Rupnow’s addition to the TCC quickly made her a central figure within the online fandom and triggered multiple downstream effects. One month later, one of her followers on X, a 17-year-old student who had urged Rupnow to “Livestream it” when she uploaded her final image, murdered another student at his high school in Nashville. Just a few months later, a shooter at Evergreen High School in Colorado uploaded an image imitating Rupnow, while also wearing a t-shirt labeled “Wrath” in a reference to the 1999 Columbine shooting. Still another attack occurred in November 2025 at a high school in Indonesia when a 17-year-old student detonated several explosives. His social media directly referenced Rupnow’s “OK” image, with hashtags that included #tcc and #teeceecee, and he carried several replica rifles with references to shootings at Columbine, Christchurch, and other attacks with him.
All this serves to demonstrate the memetic, self-referential nature of the TCC. Violence metastasizes in clusters from TCC attacks, as other TCC participants seek to achieve similar notoriety in this ecosystem, often by tying themselves into the wider TCC pantheon. In this international network, geography and ideology do not matter. Only the act of performative violence, and inserting oneself into the wider TCC mythos, matters.
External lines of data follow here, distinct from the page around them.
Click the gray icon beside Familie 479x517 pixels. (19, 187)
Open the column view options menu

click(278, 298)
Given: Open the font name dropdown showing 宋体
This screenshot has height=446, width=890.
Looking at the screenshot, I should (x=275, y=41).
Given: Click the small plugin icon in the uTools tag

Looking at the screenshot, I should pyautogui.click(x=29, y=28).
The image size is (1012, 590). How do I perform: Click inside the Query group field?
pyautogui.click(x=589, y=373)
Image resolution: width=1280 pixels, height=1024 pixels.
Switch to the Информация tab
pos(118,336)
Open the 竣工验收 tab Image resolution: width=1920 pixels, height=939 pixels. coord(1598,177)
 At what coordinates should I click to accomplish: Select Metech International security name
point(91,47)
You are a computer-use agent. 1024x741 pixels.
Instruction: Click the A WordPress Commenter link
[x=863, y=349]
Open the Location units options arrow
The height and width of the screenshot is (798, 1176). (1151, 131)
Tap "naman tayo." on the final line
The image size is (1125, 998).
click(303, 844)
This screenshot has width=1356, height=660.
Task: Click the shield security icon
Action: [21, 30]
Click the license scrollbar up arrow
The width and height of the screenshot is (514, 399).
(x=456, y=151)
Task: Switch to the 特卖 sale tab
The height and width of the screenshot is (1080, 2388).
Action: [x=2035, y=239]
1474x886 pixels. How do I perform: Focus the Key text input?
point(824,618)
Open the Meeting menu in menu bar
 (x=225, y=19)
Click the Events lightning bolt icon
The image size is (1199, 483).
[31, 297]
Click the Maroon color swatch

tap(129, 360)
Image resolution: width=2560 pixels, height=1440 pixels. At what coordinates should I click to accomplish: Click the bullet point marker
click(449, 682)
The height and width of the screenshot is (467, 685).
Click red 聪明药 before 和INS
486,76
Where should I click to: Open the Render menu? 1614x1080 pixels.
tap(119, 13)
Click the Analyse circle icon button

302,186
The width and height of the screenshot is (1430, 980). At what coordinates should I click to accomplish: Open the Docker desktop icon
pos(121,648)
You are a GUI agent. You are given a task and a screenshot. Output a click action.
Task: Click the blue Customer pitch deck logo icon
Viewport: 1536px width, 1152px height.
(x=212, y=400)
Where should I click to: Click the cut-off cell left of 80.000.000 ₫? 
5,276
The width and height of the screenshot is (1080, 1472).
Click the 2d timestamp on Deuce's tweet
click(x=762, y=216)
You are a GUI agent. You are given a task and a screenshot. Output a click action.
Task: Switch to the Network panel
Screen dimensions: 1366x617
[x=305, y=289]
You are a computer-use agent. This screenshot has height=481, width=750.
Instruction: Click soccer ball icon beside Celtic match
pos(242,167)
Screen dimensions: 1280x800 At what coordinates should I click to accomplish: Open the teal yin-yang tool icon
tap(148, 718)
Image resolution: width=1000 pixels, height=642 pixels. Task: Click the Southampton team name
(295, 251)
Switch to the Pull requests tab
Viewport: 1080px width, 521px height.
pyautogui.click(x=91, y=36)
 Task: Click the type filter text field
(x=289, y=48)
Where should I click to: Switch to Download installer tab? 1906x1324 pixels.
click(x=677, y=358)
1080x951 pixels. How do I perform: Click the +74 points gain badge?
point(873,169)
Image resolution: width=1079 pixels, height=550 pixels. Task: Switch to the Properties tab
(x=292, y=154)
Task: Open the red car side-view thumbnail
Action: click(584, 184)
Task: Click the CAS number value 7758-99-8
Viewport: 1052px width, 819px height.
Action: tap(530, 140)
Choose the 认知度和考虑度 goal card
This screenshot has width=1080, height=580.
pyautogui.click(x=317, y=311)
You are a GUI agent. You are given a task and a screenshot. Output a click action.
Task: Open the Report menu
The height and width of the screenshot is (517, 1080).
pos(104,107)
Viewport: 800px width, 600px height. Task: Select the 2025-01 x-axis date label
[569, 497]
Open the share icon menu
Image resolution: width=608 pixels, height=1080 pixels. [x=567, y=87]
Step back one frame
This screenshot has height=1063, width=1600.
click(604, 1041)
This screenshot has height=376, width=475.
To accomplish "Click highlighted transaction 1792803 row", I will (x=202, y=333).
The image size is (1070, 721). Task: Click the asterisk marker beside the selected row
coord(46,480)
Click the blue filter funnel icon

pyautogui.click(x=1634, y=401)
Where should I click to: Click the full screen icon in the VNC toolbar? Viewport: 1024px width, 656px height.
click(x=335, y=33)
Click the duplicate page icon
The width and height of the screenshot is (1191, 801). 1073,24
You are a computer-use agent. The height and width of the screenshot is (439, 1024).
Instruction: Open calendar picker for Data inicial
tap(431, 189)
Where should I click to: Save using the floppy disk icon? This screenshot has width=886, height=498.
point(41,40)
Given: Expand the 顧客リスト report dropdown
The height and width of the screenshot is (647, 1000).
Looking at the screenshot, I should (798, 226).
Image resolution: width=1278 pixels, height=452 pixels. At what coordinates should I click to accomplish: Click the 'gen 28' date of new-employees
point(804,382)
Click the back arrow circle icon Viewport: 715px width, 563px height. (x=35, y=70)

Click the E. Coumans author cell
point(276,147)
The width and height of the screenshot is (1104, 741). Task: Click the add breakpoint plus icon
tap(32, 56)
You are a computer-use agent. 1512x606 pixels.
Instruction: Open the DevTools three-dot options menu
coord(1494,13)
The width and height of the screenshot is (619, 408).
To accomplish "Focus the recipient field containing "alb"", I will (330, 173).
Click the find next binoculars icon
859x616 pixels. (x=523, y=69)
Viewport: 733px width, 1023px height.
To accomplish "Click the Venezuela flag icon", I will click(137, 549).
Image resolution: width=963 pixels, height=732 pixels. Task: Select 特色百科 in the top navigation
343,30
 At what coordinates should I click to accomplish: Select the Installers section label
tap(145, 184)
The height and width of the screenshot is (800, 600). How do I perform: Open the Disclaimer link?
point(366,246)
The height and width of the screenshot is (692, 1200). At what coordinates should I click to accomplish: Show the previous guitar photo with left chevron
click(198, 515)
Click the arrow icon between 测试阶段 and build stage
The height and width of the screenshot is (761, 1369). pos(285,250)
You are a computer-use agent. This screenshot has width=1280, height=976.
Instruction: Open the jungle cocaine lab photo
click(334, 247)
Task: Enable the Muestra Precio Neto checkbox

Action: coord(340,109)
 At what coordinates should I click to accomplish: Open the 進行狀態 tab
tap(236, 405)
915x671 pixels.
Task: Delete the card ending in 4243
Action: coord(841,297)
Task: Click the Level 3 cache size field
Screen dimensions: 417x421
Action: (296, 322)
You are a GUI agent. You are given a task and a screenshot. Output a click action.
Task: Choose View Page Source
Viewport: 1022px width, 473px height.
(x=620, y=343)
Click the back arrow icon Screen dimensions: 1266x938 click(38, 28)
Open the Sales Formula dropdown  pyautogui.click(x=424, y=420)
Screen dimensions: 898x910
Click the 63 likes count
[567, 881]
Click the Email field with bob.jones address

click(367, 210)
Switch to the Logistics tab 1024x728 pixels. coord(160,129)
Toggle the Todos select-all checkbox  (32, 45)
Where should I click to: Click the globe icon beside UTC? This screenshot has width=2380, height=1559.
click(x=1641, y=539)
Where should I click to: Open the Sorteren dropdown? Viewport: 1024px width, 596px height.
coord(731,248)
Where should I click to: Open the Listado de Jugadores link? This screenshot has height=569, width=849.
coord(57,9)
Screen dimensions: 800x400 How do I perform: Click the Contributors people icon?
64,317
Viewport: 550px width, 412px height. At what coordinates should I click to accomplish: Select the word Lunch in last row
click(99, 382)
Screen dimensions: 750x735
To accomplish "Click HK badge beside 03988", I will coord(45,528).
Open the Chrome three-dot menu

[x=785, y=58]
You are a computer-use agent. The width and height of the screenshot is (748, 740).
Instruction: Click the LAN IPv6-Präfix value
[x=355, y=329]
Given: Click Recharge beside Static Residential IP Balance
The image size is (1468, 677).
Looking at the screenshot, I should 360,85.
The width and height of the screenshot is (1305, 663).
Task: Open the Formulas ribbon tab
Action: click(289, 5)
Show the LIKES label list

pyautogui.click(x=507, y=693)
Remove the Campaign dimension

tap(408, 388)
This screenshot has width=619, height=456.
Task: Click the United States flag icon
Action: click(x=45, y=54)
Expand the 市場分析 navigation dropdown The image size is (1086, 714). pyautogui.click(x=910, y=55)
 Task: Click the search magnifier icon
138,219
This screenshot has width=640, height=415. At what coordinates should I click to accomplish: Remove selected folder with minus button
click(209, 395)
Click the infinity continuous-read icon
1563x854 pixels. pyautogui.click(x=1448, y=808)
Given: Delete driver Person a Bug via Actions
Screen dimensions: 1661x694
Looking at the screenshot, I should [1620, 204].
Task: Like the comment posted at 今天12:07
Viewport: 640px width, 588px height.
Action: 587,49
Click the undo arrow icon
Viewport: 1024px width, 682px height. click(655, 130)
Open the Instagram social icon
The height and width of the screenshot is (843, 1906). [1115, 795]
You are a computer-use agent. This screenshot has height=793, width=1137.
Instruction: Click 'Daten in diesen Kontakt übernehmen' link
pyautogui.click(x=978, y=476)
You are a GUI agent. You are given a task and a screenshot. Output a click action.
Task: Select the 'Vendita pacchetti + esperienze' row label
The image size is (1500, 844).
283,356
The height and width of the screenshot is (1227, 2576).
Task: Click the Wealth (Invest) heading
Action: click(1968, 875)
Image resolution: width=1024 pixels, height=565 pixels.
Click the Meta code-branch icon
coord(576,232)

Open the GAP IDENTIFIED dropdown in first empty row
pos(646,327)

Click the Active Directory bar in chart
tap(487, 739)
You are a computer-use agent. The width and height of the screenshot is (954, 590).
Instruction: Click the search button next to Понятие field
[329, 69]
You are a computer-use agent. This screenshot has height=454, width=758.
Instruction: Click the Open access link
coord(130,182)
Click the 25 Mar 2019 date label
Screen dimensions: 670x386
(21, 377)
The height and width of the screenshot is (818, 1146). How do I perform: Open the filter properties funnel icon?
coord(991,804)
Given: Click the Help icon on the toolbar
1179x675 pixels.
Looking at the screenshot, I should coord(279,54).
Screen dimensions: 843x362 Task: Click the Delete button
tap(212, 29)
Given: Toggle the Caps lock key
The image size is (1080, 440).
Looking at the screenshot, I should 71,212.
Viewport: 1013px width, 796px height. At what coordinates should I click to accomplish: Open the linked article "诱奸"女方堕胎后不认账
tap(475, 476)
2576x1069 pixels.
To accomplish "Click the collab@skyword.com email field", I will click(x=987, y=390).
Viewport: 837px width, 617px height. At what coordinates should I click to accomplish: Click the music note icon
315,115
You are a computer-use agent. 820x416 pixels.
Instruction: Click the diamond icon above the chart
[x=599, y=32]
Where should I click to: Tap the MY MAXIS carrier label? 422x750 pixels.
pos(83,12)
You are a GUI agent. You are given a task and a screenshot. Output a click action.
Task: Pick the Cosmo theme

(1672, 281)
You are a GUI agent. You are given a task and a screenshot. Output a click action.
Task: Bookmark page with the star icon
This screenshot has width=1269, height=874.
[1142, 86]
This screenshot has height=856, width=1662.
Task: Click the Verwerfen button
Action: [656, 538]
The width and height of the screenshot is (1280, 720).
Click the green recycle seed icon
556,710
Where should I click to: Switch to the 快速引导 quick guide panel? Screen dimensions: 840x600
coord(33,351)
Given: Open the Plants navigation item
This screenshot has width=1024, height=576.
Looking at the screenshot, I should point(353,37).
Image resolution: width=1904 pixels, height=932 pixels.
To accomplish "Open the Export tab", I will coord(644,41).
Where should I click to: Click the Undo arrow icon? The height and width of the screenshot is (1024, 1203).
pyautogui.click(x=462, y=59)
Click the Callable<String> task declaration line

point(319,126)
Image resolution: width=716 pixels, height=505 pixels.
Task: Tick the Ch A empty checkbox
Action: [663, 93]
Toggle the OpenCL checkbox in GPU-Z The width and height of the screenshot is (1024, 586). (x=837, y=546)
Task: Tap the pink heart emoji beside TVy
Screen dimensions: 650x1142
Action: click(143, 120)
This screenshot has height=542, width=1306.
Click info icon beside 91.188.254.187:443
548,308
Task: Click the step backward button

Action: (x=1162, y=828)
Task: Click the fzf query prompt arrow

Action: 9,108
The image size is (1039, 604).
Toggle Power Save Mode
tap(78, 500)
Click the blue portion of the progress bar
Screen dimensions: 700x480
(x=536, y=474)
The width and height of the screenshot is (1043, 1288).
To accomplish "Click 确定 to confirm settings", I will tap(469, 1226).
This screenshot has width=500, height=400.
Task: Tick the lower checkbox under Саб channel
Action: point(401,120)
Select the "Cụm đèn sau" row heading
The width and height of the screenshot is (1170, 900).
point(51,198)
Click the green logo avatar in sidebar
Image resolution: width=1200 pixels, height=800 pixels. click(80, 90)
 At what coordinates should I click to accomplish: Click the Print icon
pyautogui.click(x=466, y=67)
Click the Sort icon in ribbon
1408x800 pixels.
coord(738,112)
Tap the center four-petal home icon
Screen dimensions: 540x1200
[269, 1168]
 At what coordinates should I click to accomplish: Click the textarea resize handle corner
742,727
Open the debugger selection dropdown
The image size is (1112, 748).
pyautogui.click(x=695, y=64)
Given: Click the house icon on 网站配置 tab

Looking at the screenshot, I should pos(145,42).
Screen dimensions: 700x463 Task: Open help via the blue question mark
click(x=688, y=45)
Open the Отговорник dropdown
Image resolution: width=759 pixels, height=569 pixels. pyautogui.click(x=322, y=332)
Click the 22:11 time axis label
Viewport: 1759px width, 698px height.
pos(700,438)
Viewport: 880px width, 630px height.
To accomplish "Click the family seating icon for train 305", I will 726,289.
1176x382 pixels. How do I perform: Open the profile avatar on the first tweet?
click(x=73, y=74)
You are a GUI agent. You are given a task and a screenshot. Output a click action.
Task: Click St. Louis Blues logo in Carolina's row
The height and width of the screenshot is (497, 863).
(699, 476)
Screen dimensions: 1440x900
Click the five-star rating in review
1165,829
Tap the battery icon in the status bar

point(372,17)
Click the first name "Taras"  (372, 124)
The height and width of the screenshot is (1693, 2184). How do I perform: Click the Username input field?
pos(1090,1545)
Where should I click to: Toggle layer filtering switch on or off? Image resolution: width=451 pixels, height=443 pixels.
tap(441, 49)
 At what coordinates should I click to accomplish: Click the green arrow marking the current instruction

The increasing danger that the TCC poses to public health cannot be overstated. TCC-linked violence is on the rise globally. Victims have been as young as eight years old when they were first exposed. It is imperative that parents be aware of the severe risk that this online community poses to their children. These networks operate without borders or ideology. Only the performance of violence matters. The Indonesia attacker referenced an American school shooting, a New Zealand mosque attack, and a Wisconsin teenager he had never met. No single government can monitor, interdict, or disrupt these pipelines effectively on its own. Meaningful prevention requires coordinated action between governments and platforms across jurisdictions, and that conversation is long overdue. For their part, physicians should be aware of the threat that the TCC poses to public health and include it as part of their routine screening. The sooner that the wider public becomes aware of the dangers posed by the TCC, the more lives that can be saved.
Matthew Turner is an emergency medicine physician at Penn State Milton S. Hershey Hospital in Hershey, Pennsylvania. His scholarship spans emergency medicine, military medicine, infectious disease, medical history, and the intersection of medicine with warfare and public health. He has authored more than 35 peer-reviewed publications, with work appearing in Cureus, Military Medicine, the Emergency Medicine Journal, Emerging Infectious Diseases, the American Journal of Neuroradiology, and other journals.
Dr. Turner has long been interested in the intersection of medicine and history, with publications examining historical disease outbreaks, biological and chemical warfare, ancient pathology, toxicology, and military medical lessons. His work has explored topics ranging from yellow fever and anthrax as possible tools of biological warfare to the medical legacy of historical figures such as Akhenaten, Henry I, Justinian II, and Dominique-Jean Larrey. He also writes about the evolving world of counterinsurgency and counterterrorism, including modern conflict medicine and the use of chemical weapons by violent non-state actors. Professional updates are available on LinkedIn.
Stephen Sandelich is an emergency physician. Dexter Ingram is a national security consultant.